I saw pictures of J. Riddle, Alan Sarlo, Wayne Uknowa, Willy Morris, Nate Young, J Adams, Ronnie Jay, Billy Urbany, Buttons’, Micky Dora, Angie Reno, Nathan Pratt, Mike Marsillino, Dave White, Mike Lamb, Tobby Lamb, Jefferson (Zuma J) Wagner, John Baker and many others. Some old timers and some in my age group.
In about 1976 I was working in Culver City with my Grandfather Abe (wild Bill) and I started driving everyday up the coast to Malibu to surf after work. I was a pretty good goofy-footed surfer. I was now surfing almost exclusively right hander, right peelers at Malibu Pier, Surfrider, third point. This means that my back is facing toward the wave instead of my front. Most surfers find this slightly more challenging than surfing regular footed, front sided.
I found as the surf was really great here most of the time. I also discovered there is many, sometimes hundreds of other surfers in the water almost everyday. Many who I had seen in the magazines. Professional surfers who were so good that many times I was just satisfied to watch them ride instead of me. I also found that there was a group of surfers that surf there everyday just as I was now doing.
I learned about what it means to be a local and surf with the same group at the same spot regularly. After about two years of getting teased about my boards, my surfing style, and everything else, I began to make some really good friends. I was now able to get the waves I wanted without being snaked by someone. I had built a reputation that I was going to be there and that I was someone who was regular and they needed to deal with me weather they liked it or not.

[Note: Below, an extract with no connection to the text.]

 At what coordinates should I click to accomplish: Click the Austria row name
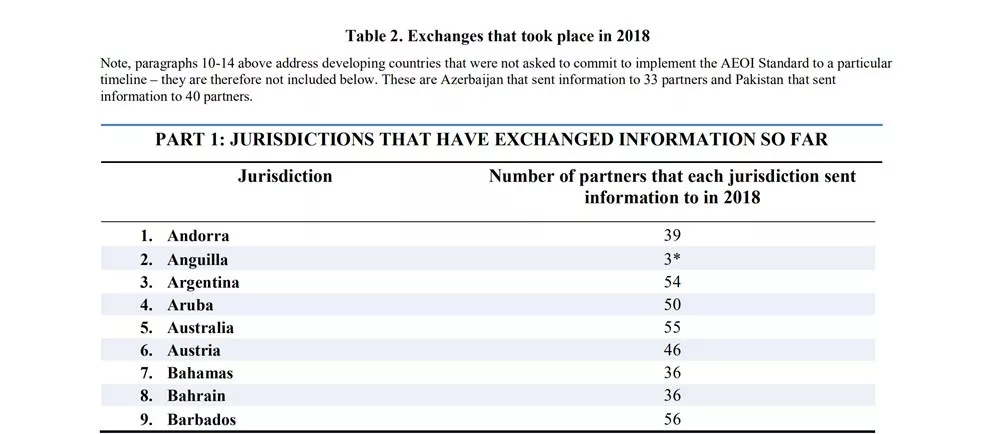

That doesn’t mean that I got every wave I wanted. I was able to get the ones that I was positioned correctly for and the other experts who knew me, knew I was going to make the sections and not waste the wave, therefore they let me go ahead. There was always a few guys that were so much better than me that they could take off in front of me and never fall and always really tear the waves apart. Unfortunately they left in there wake a big trough that was very difficult to surf around, over or through.

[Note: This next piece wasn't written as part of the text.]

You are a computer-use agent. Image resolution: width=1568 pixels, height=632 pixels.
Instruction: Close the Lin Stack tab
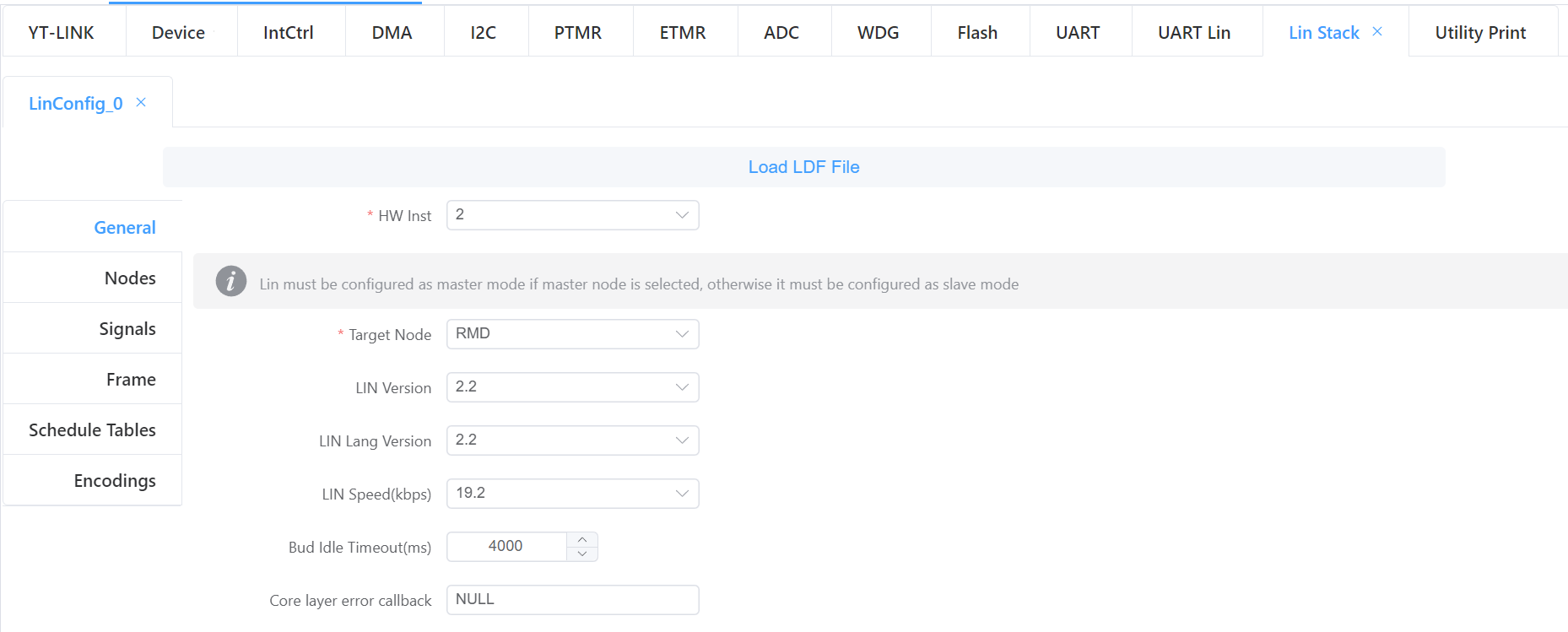click(x=1377, y=32)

Alan Sarlo was just such one of these guys. He was also one of my heros. He is a local Venice surfer and skater who was determined to be one of the top surfers in the world. His reputation got around the whole world that he was is awesome, and really kills the waves. He earned the nickname Wave Killer. He and a few of the well known photographers in the surfing world have recently made a movie, documentary about his life, career, family and successes. ‘Work to Surf’ is a great explicative about choosing a life style and being devoted and creating success.
I am happy to say he is a friend of mine and I am very proud that he has been honored with a movie about his life. I don’t know what kind of distribution there is going to be with this just released movie but If you get a chance to see it, I highly recommend you do.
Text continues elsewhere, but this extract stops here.